La voie transcathéther : pour le meilleur et pour le pire ?
Le remplacement valvulaire aortique par voie transcathéter fait-il des miracles ? C'est vraiment difficile à dire. Un éditorial récent analyse les difficultés qu'il y a à y voir clair.
Dans l'état actuel de la question, le remplacement de la valve aortique par voie de cathéter est essentiellement proposé aux patients âgés, atteints d'une ou plusieurs comorbidités et qui ne pourraient supporter une intervention classique. Mais c'est pour la même raison, évidemment, que cette intervention par voie de cathéter est grevée d'une mortalité et d'une morbidité significatives.
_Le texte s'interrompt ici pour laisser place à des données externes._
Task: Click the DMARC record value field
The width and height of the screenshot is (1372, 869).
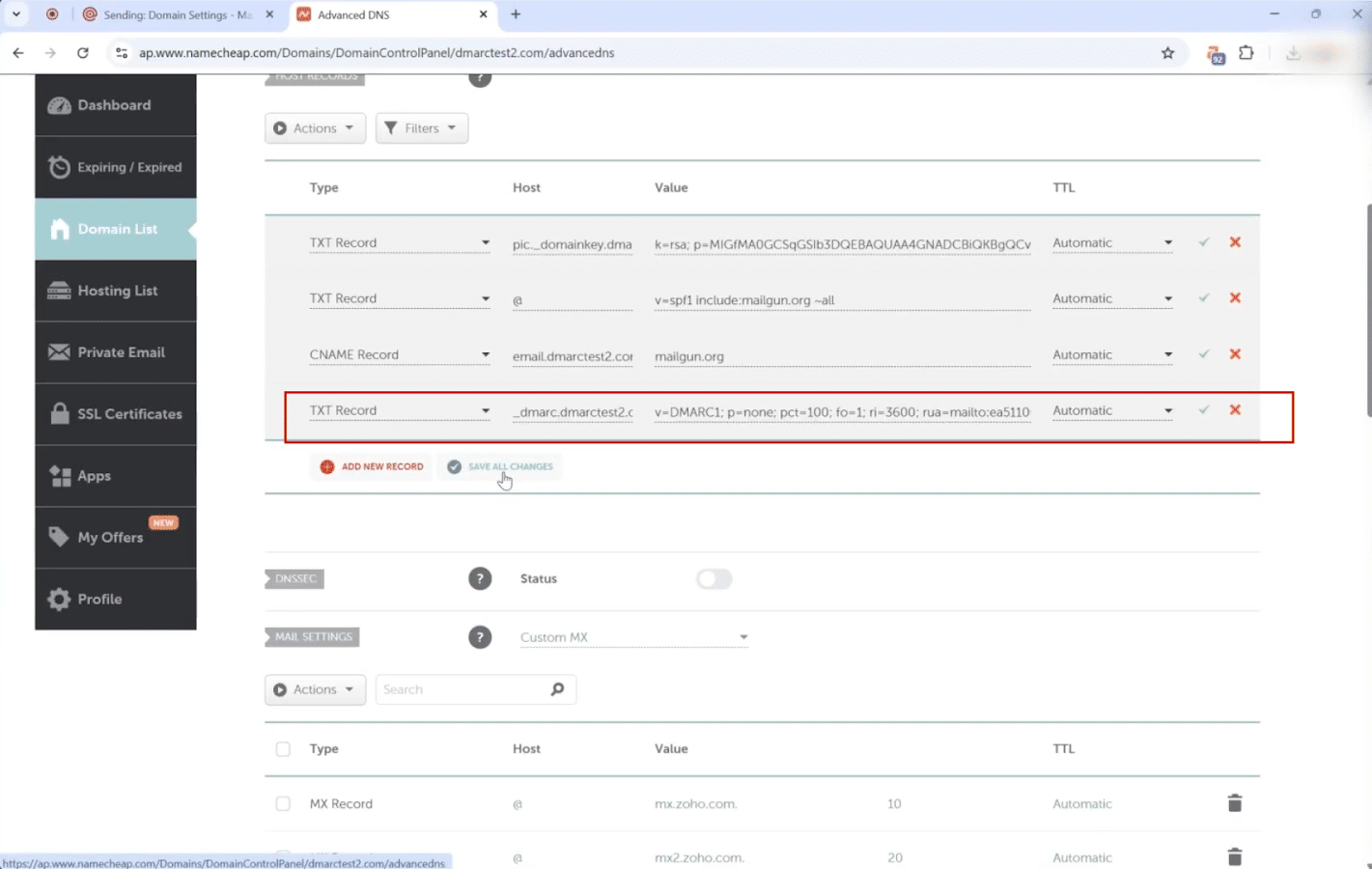Action: point(842,412)
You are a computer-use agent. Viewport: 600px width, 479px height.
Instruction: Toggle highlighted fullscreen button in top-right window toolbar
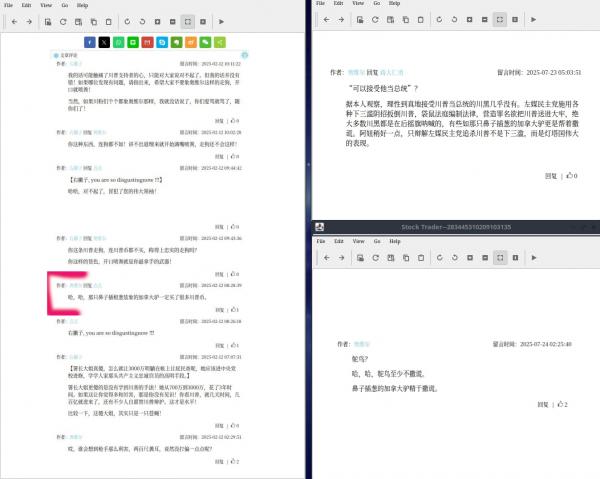pyautogui.click(x=499, y=18)
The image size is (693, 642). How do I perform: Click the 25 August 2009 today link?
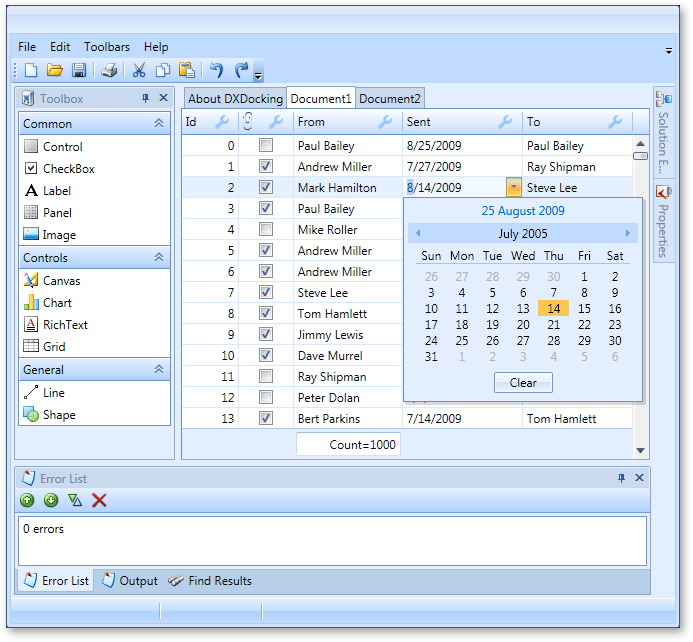click(523, 211)
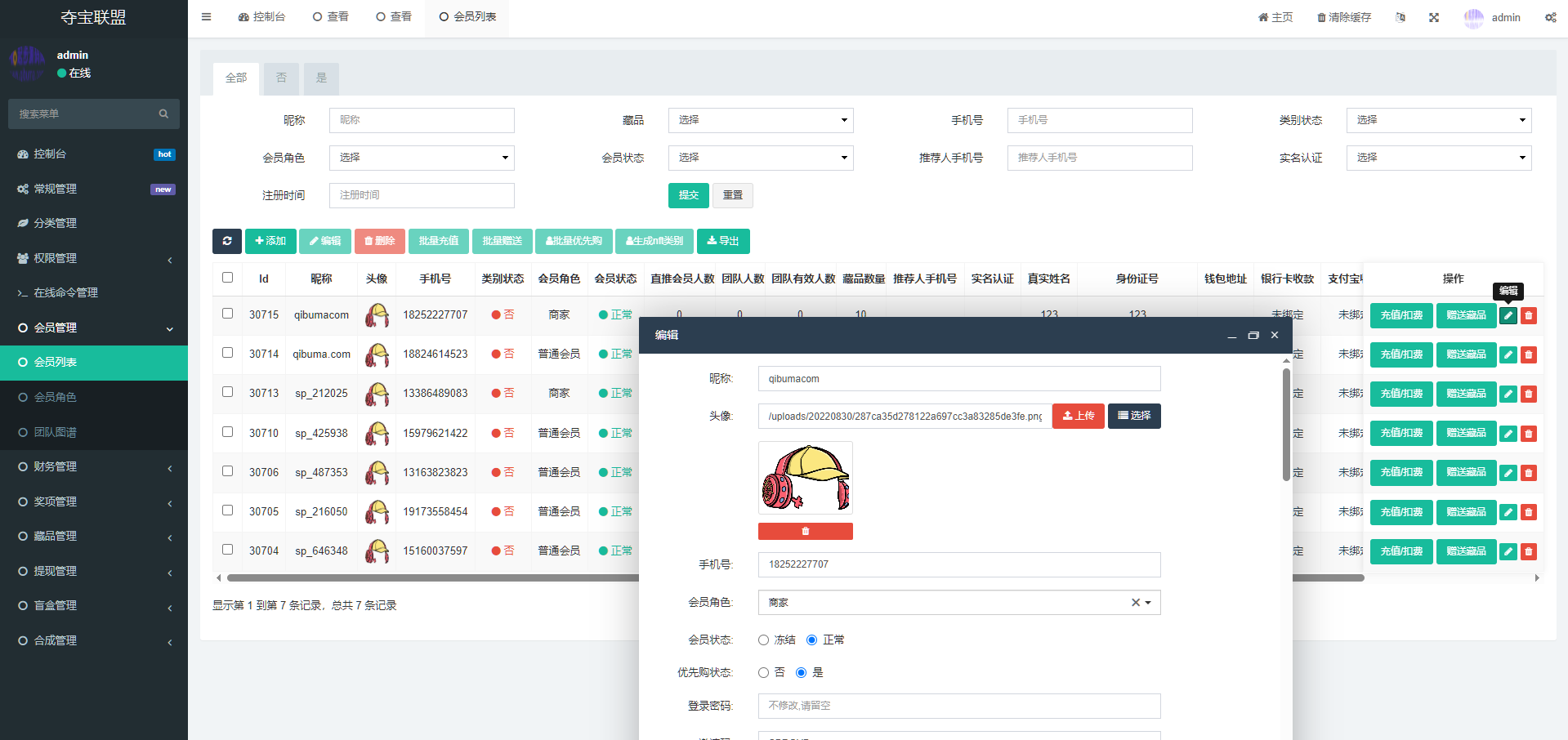Toggle the select-all checkbox in table header

tap(228, 278)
Toutefois, en arrière-pensée, un certain nombre de spécialistes espéraient plus ou moins clairement que les indications de cette technique s'élargiraient progressivement. C'est un peu ce qui s'est passé aux Etats-Unis, mais avec une augmentation difficilement contrôlable des coûts, parce que l'évolution est passée par la mise en place de centre spécialisés, avec tout l'équipement connexe (mais non accessoire) que cela supposait. D'où l'inquiétude croissante des gestionnaires de tout acabit.
Pas si simple
Cette inquiétude, font remarquer Feldman et DiSesa dans un éditorial du JAMA, avait déjà vu le jour lors de la première étude clinique randomisée qui fut à la base de l'approbation de la procédure par la FDA. Des patients inopérables avaient été randomisés pour recevoir soit un remplacement transcathéter, soit un traitement médical, tandis que des patients opérables avaient été répartis en un groupe bénéficiant de la voie transcathéter et un groupe opéré en chirurgie ouverte. En réalité, si le taux de survie était meilleur grâce au cathéter, il y eut nettement plus d'AVC à 30 jours et une plus forte incidence des complications vasculaires sérieuses. De plus, le risque de régurgitation périvalvulaire est apparu augmenté dans des études ultérieures, encore qu'on n'en comprenne pas clairement la cause.
Des pommes et des poires
Outre les discussions survenues, après ces constats, quant au niveau d'expertise des différents centres qui se sont développés à cette occasion, d'autres questions sont survenues à propos des indications de l'intervention. Certains auteurs considéraient en effet que celle-ci serait plus " cost-effective " chez des patients opérables mais à haut risque. D'autres experts, considérant les risques de complications ultérieures, estimaient que ce ne serait pas un bon choix. Mais comme si les choses n'étaient pas encore assez compliquées de cette manière, les registres ont montré qu'en très peu de temps, sur le terrain, les indications de la manoeuvre avaient évolué. On compare donc des pommes et des poires.